Give the listing again word for word, excluding the pictures it contains.

## Provided data
◇ ◇ ◇ ◇ ◇

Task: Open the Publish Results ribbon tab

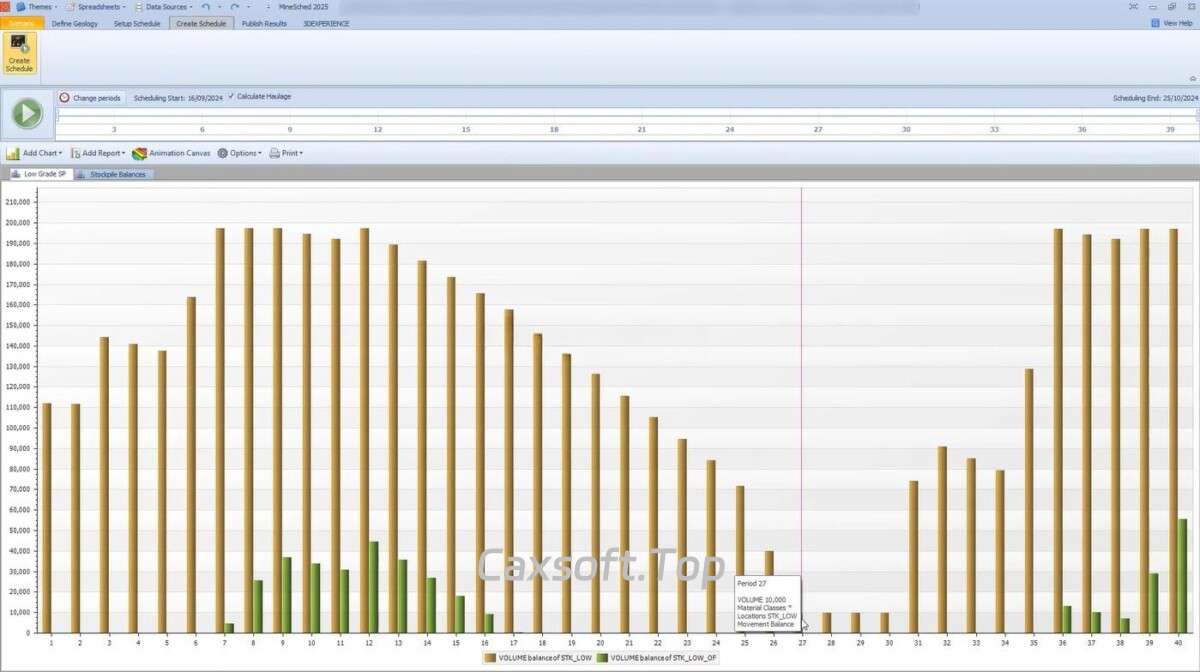Action: click(264, 23)
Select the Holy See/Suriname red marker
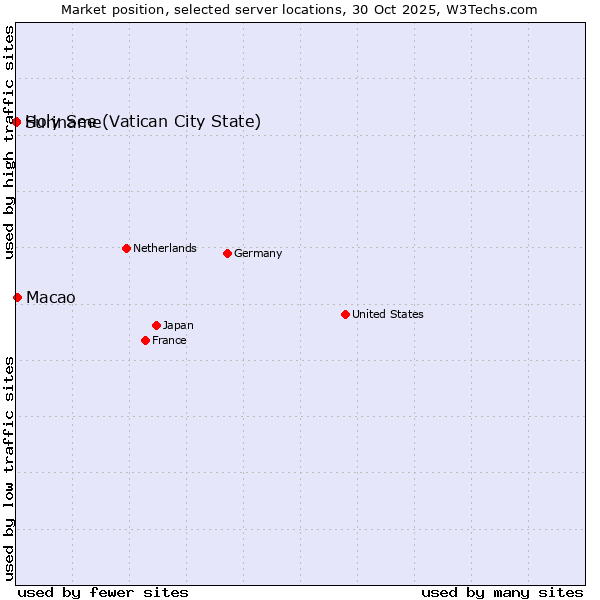The image size is (600, 600). [x=17, y=122]
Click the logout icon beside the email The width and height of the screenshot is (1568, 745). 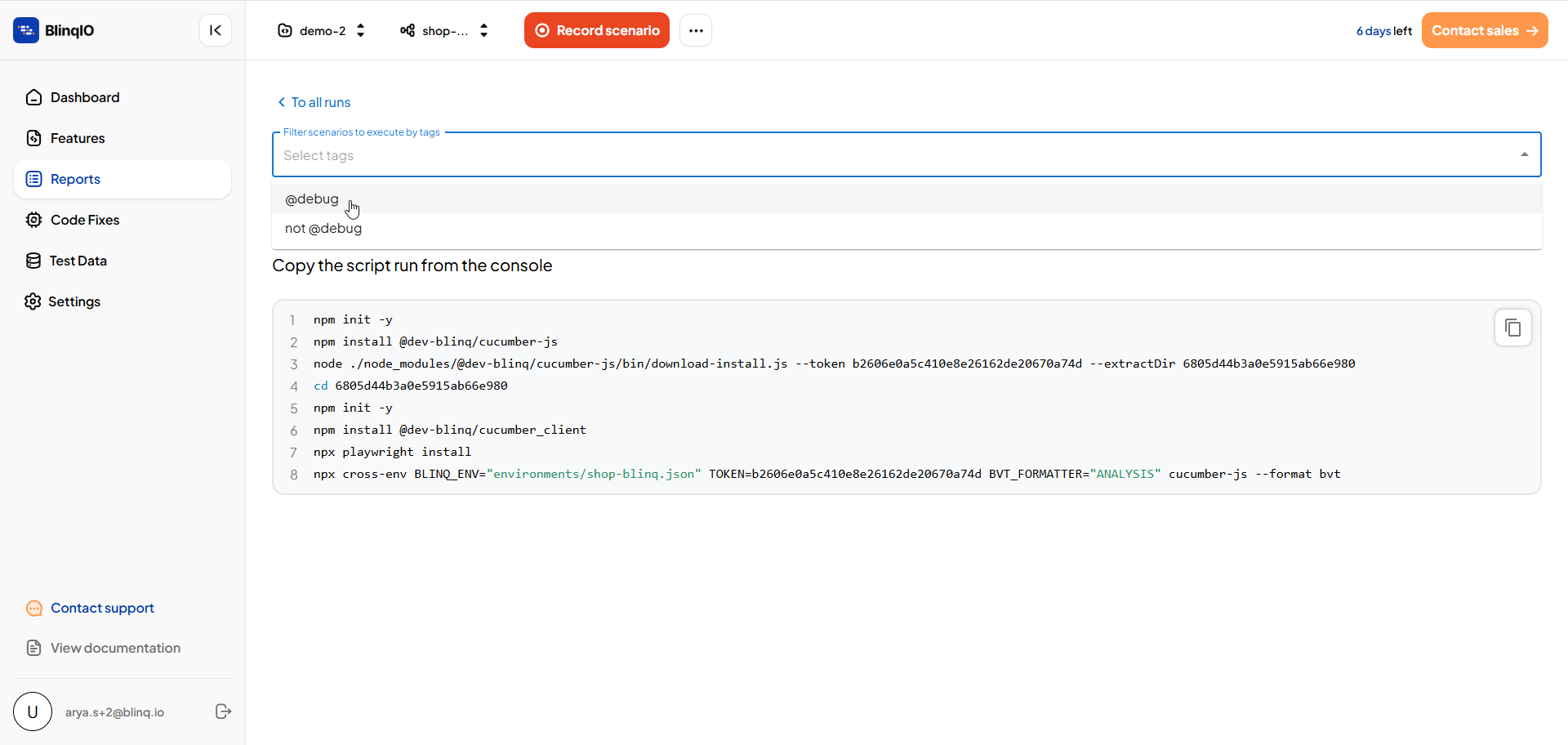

◇ ◇ ◇ ◇ ◇

## Answer to this problem
Task: Open the Publish Results ribbon tab

Action: click(264, 23)
Select the Holy See/Suriname red marker
The image size is (600, 600). [x=17, y=122]
Click the logout icon beside the email The width and height of the screenshot is (1568, 745). 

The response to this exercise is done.